The answer must be the number of lines in the listing below that contain "computer", and nothing else.

**DATASET EXTRACT**
=== Begin Enclosure ===
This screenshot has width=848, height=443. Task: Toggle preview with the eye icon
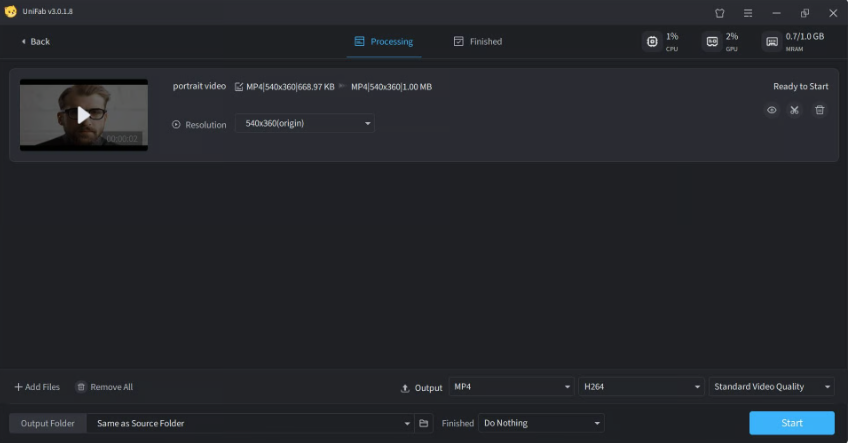771,110
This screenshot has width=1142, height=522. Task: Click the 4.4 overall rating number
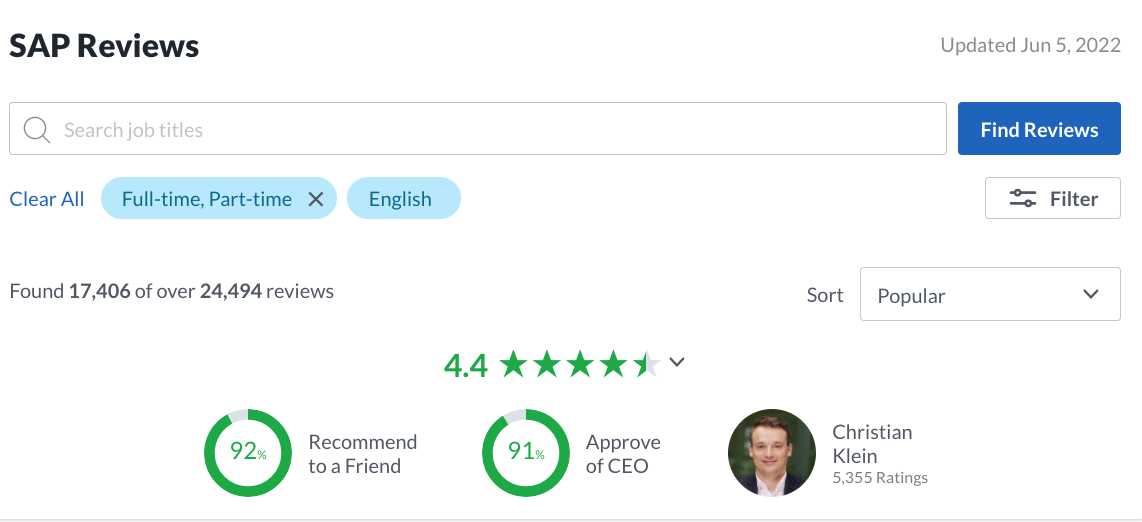(x=465, y=365)
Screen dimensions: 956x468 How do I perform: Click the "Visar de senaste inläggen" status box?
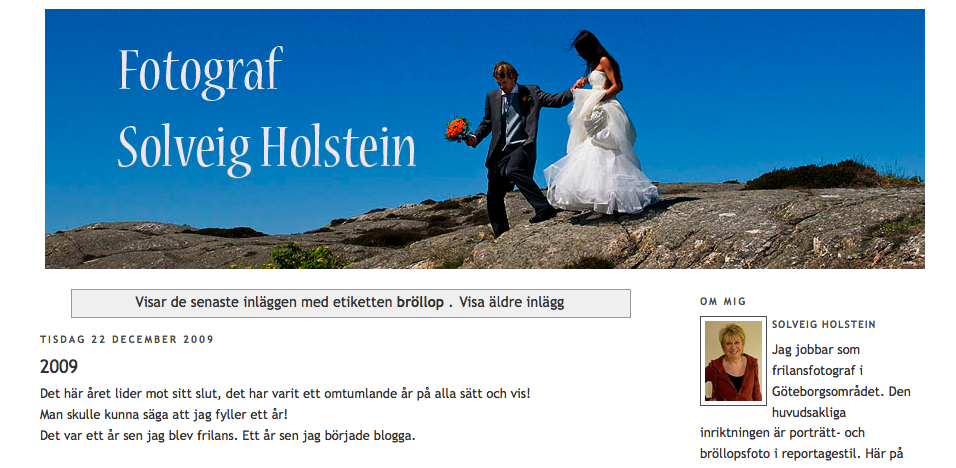tap(351, 303)
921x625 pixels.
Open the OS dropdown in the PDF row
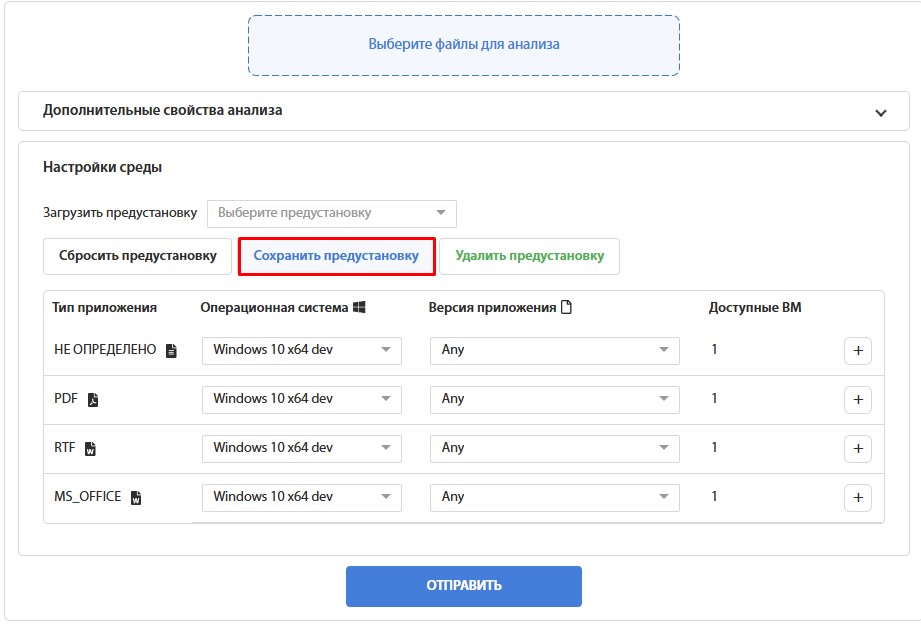click(302, 399)
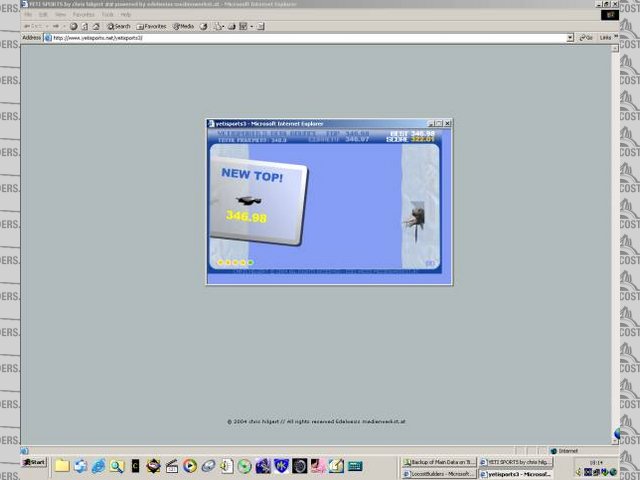The height and width of the screenshot is (480, 640).
Task: Click the Start button
Action: (x=35, y=462)
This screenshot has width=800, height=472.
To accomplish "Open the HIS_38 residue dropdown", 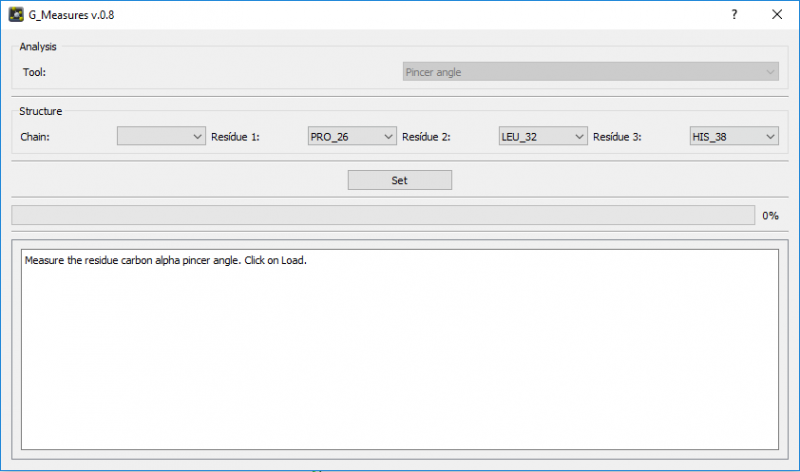I will coord(734,137).
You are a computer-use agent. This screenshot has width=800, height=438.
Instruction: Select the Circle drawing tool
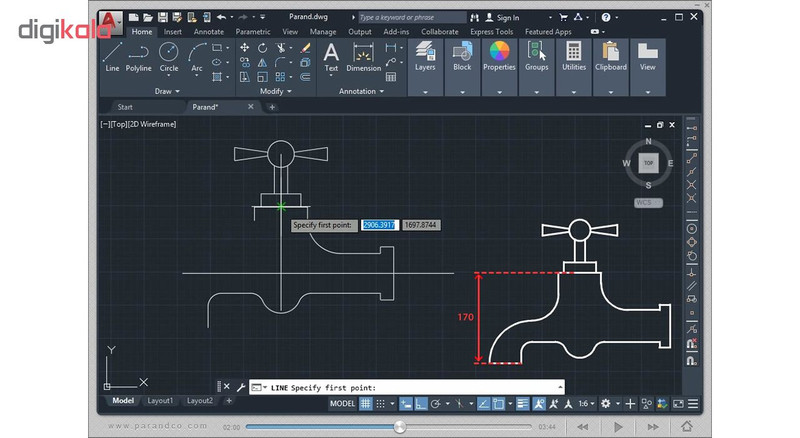coord(169,57)
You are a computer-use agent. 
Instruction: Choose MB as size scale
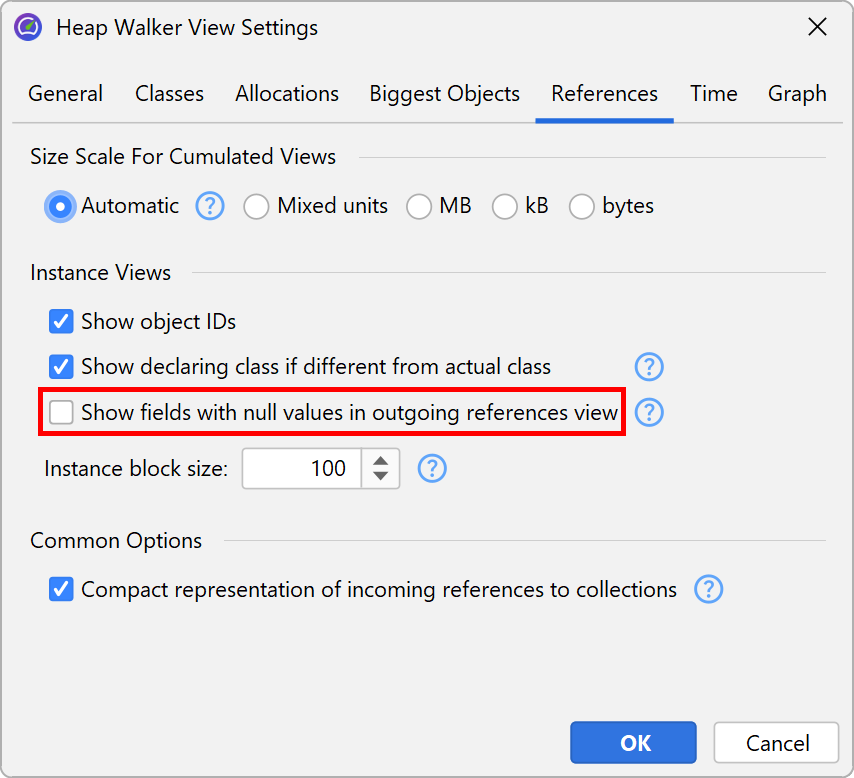pyautogui.click(x=419, y=207)
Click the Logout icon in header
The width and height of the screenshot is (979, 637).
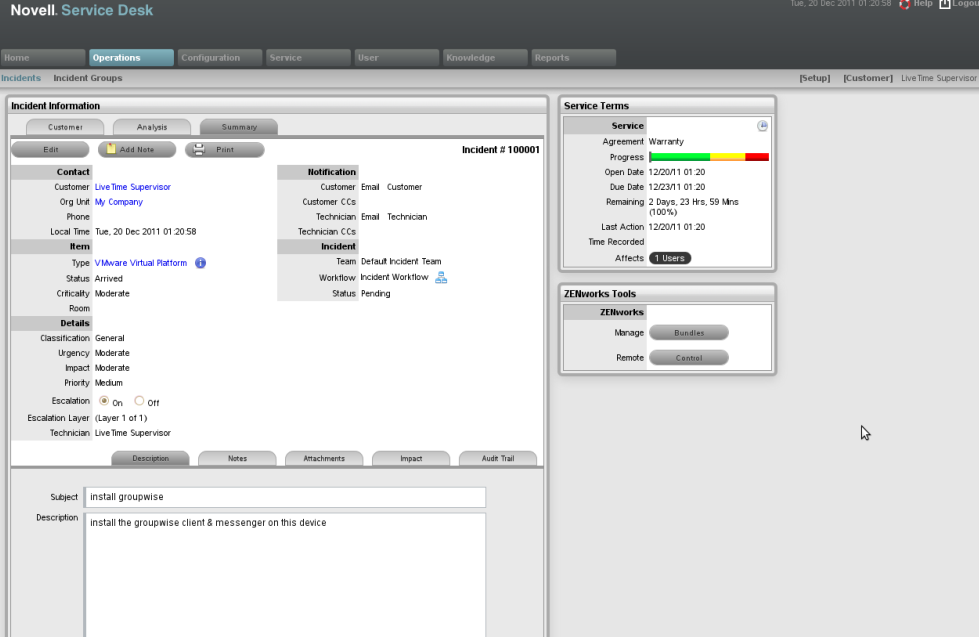944,5
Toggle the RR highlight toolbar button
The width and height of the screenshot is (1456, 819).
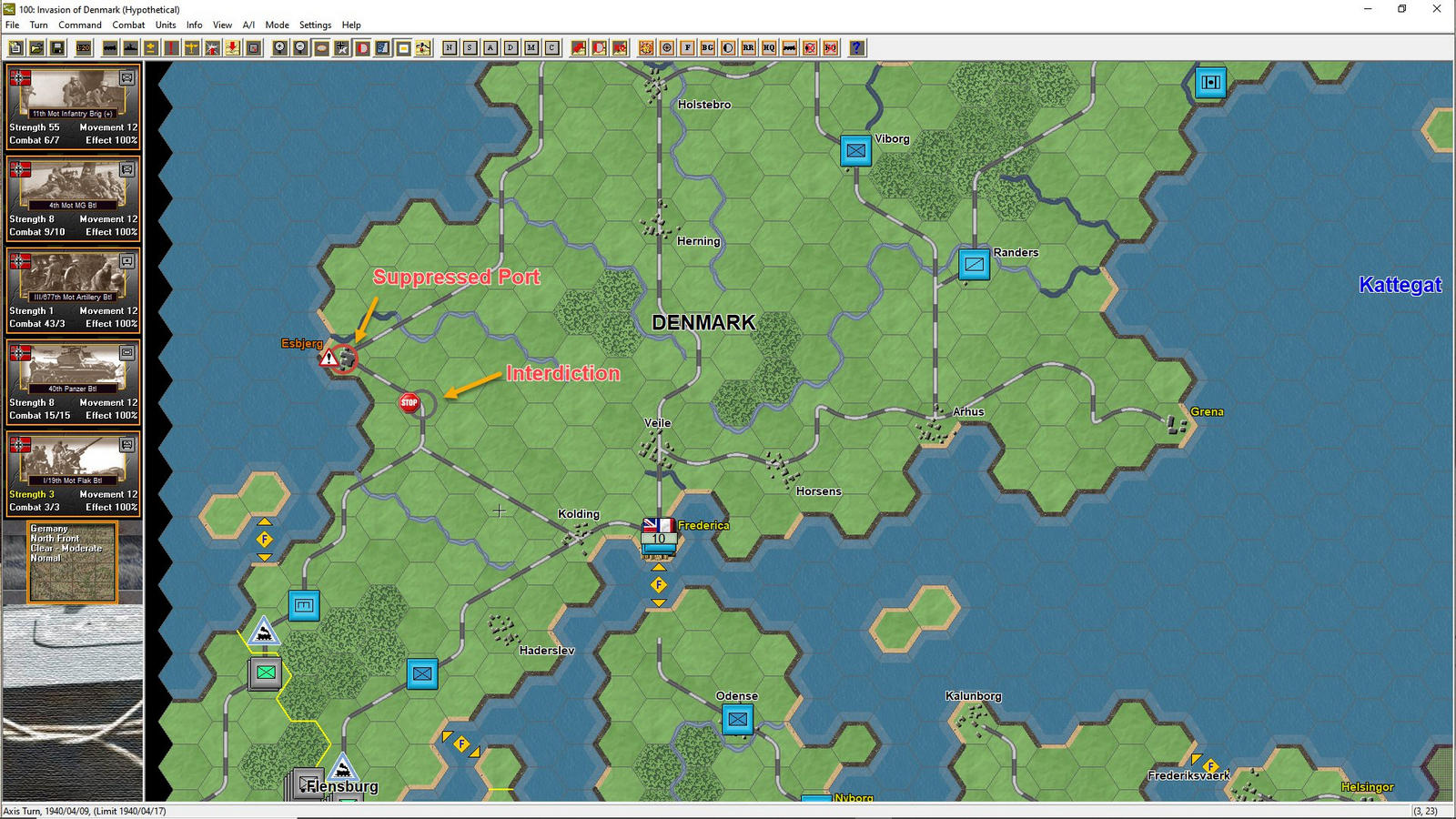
=== End Enclosure ===
**EXERCISE RESULT**
2